**Work task**
Produce an exact copy of all the records.

**********

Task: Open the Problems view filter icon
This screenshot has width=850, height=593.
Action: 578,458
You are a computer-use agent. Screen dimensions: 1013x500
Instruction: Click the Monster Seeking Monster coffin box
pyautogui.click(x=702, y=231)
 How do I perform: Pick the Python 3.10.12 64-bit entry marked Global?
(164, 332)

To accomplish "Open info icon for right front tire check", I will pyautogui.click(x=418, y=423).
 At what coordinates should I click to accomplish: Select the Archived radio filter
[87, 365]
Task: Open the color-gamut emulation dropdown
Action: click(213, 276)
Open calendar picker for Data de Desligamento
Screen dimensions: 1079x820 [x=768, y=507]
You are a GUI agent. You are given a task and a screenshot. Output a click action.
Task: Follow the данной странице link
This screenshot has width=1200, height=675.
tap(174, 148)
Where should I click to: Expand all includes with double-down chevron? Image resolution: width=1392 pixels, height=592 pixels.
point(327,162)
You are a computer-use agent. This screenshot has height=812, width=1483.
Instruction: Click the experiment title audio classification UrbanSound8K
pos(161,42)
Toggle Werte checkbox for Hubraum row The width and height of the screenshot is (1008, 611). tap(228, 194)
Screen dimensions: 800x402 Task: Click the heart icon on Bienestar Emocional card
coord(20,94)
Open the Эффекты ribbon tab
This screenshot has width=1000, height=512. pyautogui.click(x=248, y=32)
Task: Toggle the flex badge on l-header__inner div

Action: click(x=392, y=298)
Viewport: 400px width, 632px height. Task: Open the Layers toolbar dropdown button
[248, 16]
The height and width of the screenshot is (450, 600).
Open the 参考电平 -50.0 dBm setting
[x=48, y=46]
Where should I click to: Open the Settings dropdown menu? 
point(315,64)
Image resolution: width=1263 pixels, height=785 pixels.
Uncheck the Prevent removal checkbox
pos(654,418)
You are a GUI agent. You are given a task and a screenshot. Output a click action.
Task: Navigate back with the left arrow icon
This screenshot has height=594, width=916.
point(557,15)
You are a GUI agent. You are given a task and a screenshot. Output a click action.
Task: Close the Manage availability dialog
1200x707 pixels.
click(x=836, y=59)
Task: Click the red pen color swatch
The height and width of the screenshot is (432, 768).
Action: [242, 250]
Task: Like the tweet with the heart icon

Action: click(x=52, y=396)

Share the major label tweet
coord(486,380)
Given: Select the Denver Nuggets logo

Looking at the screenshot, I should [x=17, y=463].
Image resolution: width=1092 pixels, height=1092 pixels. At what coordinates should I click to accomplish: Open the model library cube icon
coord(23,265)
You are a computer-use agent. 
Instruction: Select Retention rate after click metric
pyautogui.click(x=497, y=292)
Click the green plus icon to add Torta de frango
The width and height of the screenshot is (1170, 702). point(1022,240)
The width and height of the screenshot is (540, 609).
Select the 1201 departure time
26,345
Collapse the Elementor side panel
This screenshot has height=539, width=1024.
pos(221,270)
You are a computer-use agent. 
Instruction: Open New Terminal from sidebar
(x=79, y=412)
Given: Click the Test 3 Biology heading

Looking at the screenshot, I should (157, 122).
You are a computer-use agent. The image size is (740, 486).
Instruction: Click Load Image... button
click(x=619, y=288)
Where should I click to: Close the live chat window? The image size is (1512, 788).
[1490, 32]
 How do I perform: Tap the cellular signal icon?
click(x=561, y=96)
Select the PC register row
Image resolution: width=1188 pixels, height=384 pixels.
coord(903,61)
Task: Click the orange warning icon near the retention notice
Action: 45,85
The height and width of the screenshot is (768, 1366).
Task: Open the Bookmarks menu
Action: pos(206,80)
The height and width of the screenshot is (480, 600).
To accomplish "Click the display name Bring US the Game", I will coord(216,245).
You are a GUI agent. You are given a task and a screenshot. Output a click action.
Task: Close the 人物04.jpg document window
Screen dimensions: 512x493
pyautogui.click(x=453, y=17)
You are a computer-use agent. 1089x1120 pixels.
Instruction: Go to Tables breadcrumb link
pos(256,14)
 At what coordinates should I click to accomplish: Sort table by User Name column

**********

**Answer for the task**
Task: Open the Problems view filter icon
This screenshot has width=850, height=593.
Action: 578,458
You are a computer-use agent. Screen dimensions: 1013x500
Instruction: Click the Monster Seeking Monster coffin box
pyautogui.click(x=702, y=231)
 How do I perform: Pick the Python 3.10.12 64-bit entry marked Global?
(164, 332)

To accomplish "Open info icon for right front tire check", I will pyautogui.click(x=418, y=423).
 At what coordinates should I click to accomplish: Select the Archived radio filter
[87, 365]
Task: Open the color-gamut emulation dropdown
Action: click(213, 276)
Open calendar picker for Data de Desligamento
Screen dimensions: 1079x820 [x=768, y=507]
You are a GUI agent. You are given a task and a screenshot. Output a click action.
Task: Follow the данной странице link
This screenshot has width=1200, height=675.
tap(174, 148)
Where should I click to: Expand all includes with double-down chevron? Image resolution: width=1392 pixels, height=592 pixels.
point(327,162)
You are a computer-use agent. This screenshot has height=812, width=1483.
Instruction: Click the experiment title audio classification UrbanSound8K
pos(161,42)
Toggle Werte checkbox for Hubraum row The width and height of the screenshot is (1008, 611). tap(228, 194)
Screen dimensions: 800x402 Task: Click the heart icon on Bienestar Emocional card
coord(20,94)
Open the Эффекты ribbon tab
This screenshot has width=1000, height=512. pyautogui.click(x=248, y=32)
Task: Toggle the flex badge on l-header__inner div

Action: click(x=392, y=298)
Viewport: 400px width, 632px height. Task: Open the Layers toolbar dropdown button
[248, 16]
The height and width of the screenshot is (450, 600).
Open the 参考电平 -50.0 dBm setting
[x=48, y=46]
Where should I click to: Open the Settings dropdown menu? 
point(315,64)
Image resolution: width=1263 pixels, height=785 pixels.
Uncheck the Prevent removal checkbox
pos(654,418)
You are a GUI agent. You are given a task and a screenshot. Output a click action.
Task: Navigate back with the left arrow icon
This screenshot has height=594, width=916.
point(557,15)
You are a GUI agent. You are given a task and a screenshot. Output a click action.
Task: Close the Manage availability dialog
1200x707 pixels.
click(x=836, y=59)
Task: Click the red pen color swatch
The height and width of the screenshot is (432, 768).
Action: [242, 250]
Task: Like the tweet with the heart icon

Action: click(x=52, y=396)

Share the major label tweet
coord(486,380)
Given: Select the Denver Nuggets logo

Looking at the screenshot, I should [x=17, y=463].
Image resolution: width=1092 pixels, height=1092 pixels. At what coordinates should I click to accomplish: Open the model library cube icon
coord(23,265)
You are a computer-use agent. 
Instruction: Select Retention rate after click metric
pyautogui.click(x=497, y=292)
Click the green plus icon to add Torta de frango
The width and height of the screenshot is (1170, 702). point(1022,240)
The width and height of the screenshot is (540, 609).
Select the 1201 departure time
26,345
Collapse the Elementor side panel
This screenshot has height=539, width=1024.
pos(221,270)
You are a computer-use agent. 
Instruction: Open New Terminal from sidebar
(x=79, y=412)
Given: Click the Test 3 Biology heading

Looking at the screenshot, I should (157, 122).
You are a computer-use agent. The image size is (740, 486).
Instruction: Click Load Image... button
click(x=619, y=288)
Where should I click to: Close the live chat window? The image size is (1512, 788).
[1490, 32]
 How do I perform: Tap the cellular signal icon?
click(x=561, y=96)
Select the PC register row
Image resolution: width=1188 pixels, height=384 pixels.
coord(903,61)
Task: Click the orange warning icon near the retention notice
Action: 45,85
The height and width of the screenshot is (768, 1366).
Task: Open the Bookmarks menu
Action: pos(206,80)
The height and width of the screenshot is (480, 600).
To accomplish "Click the display name Bring US the Game", I will coord(216,245).
You are a GUI agent. You are given a task and a screenshot. Output a click action.
Task: Close the 人物04.jpg document window
Screen dimensions: 512x493
pyautogui.click(x=453, y=17)
You are a computer-use agent. 1089x1120 pixels.
Instruction: Go to Tables breadcrumb link
pos(256,14)
 At what coordinates should I click to accomplish: Sort table by User Name column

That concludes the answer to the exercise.